O SDPS-DE também ajuda na administração de bens destruindo os dados ao invés de destruir o bem. Você pode reaplicar bens existentes, resolvendo também o dilema ambiental de destruir equipamento. Essa ferramenta a mais pode ser uma parte importante de seu plano estratégico de administrar dados e de melhorar o seu perfil de informação.

IC: Como posso definir a relação custo/risco para saber o quanto preciso investir para proteger meus clientes, minha organização e a mim mesmo?

MD: Pessoalmente, aplico uma fórmula pouco científica. Existe o valor dos dados. Existe o risco dos dados. O valor dos dados (DV) precisa ser maior que o risco dos dados (DR) para a equação ter sucesso. A determinação que o DV é maior que o DR depende de fatores cumulativos como a quantidade de dados existentes, a natureza destes dados, a idade de sua empresa, a forma como a sua infra-estrutura de TI está organizada, a época do ano, quem é a equipe de administração e se a sua empresa é globalizada ou não.

Perguntas que você deveria fazer sobre as decisões de DV ou DR que você tomou deverão contemplar: Você está contendo riscos sem considerar se a informação vale a contenção do risco? Você deveria parar de coletar informação X e coletar informação Y, a qual você sabe que é valiosa? Você deveria começar a armazenar dados propositalmente, ao invés de "por via das dúvidas"?

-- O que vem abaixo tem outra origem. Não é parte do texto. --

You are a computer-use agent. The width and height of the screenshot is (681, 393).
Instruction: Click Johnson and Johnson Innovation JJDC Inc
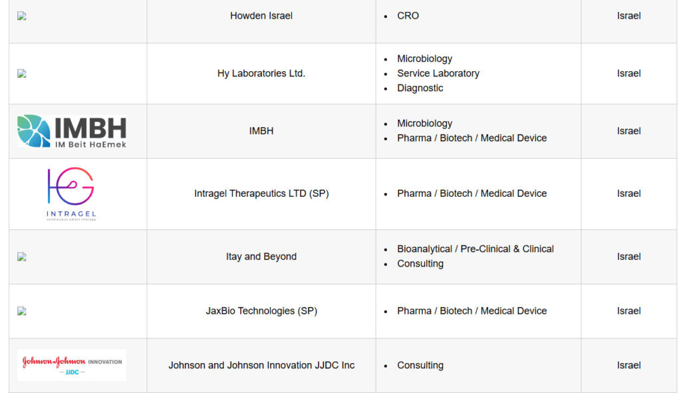coord(261,365)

IC: Como as exigências de destruição de dados diferem em diferentes lugares do mundo?

MD: O problema de regulamentos para a destruição de dados é que estas simplesmente não existem em muitas partes do mundo. Há diferentes padrões sobre a retenção, assim como para comprovar que os dados foram destruídos, nos diferentes países. A União Européia exige que os dados não sejam armazenados por um período maior do que o objetivo alegado dos dados, no momento da coleta. Isso só parece uma exigência específica. Por exemplo, em determinados países da UE existe a exigência de destruir dados, assim que estes não forem mais necessários. No entanto, as leis de RH nos mesmos países pedem que os dados de funcionários sejam guardados por um período extremamente longo. Isso é uma contradição direta à norma de apagar os dados o mais rápido possível. Em outros países as leis de destruição são bastante rigorosas e os dados são destruídos logo depois de coletados. Por isso, o desafio para os nossos sistemas e o nosso equipamento de TI é traduzir as exigências culturais e de direitos humanos em um sistema técnico, binário.

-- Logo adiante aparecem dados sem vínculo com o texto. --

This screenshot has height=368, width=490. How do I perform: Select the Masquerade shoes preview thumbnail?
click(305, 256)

Da mesma forma, diferentes países apresentam padrões diferentes para a eliminação de dados nos termos aprovados pelo governo. As propostas do Data Erasure da Sun correspondem à maioria dos principais padrões globais e foram certificadas em uma série de agências para garantir, que os dados não possam mais ser acessados. A aplicação sábia dos serviços Data Erasure da Sun é uma forma a mais de pensar e agir de forma global tanto no que diz respeito à conformidade, como para garantir que os seus dados estejam bem guardados, assim você terá um sono tranqüilo à noite.